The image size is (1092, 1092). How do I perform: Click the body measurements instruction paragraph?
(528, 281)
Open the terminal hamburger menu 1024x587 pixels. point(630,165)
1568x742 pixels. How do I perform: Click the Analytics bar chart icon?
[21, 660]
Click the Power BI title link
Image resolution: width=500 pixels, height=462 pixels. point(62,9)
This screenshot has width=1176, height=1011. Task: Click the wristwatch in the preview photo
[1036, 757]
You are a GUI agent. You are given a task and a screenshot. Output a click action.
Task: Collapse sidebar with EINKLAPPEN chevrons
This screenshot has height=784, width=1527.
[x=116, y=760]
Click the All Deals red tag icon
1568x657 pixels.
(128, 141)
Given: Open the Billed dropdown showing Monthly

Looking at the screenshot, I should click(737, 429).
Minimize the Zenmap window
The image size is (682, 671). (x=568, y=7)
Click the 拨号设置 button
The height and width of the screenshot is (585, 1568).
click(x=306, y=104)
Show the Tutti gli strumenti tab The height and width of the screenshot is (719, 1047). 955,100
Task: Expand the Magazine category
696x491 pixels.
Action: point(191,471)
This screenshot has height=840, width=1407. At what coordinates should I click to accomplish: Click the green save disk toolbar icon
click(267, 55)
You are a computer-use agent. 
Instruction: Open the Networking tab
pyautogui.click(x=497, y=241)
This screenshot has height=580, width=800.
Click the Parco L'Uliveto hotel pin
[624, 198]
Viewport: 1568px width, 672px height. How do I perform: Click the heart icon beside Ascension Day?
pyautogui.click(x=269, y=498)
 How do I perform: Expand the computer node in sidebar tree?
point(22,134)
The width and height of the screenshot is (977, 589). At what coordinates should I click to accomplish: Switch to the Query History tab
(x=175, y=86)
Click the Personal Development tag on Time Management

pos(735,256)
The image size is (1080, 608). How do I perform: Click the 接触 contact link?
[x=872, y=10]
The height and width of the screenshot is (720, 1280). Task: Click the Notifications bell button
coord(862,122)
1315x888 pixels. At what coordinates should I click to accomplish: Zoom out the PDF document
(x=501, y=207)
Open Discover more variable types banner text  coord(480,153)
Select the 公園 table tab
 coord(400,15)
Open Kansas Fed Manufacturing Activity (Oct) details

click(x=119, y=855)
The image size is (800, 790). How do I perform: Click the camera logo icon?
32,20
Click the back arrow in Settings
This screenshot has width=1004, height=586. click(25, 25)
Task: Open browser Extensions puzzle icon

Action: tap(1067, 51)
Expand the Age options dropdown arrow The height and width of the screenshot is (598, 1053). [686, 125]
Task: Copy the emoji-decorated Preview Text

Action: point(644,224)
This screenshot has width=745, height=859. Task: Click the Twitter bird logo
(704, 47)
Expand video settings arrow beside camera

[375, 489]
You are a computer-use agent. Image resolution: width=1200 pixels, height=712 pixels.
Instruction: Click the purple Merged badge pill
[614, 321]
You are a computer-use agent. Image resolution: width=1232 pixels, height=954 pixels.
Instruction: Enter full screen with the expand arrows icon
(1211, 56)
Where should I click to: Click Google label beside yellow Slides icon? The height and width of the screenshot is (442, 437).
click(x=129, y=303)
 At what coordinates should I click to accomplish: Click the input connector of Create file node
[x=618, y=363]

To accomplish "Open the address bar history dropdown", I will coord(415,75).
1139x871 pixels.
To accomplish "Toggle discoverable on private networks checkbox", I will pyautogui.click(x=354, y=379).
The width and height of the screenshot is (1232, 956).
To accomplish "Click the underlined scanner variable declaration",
--
# [TASK]
When a line contains the string "agent", copy it from the records.

# [SOLUTION TO THE PROBLEM]
You are a GUI agent. You are given a task and a screenshot. Output a click action.
You are a computer-use agent. 
You are a computer-use agent. Image resolution: width=1200 pixels, height=712 pixels.
You are a computer-use agent. Image resolution: width=1232 pixels, height=954 pixels.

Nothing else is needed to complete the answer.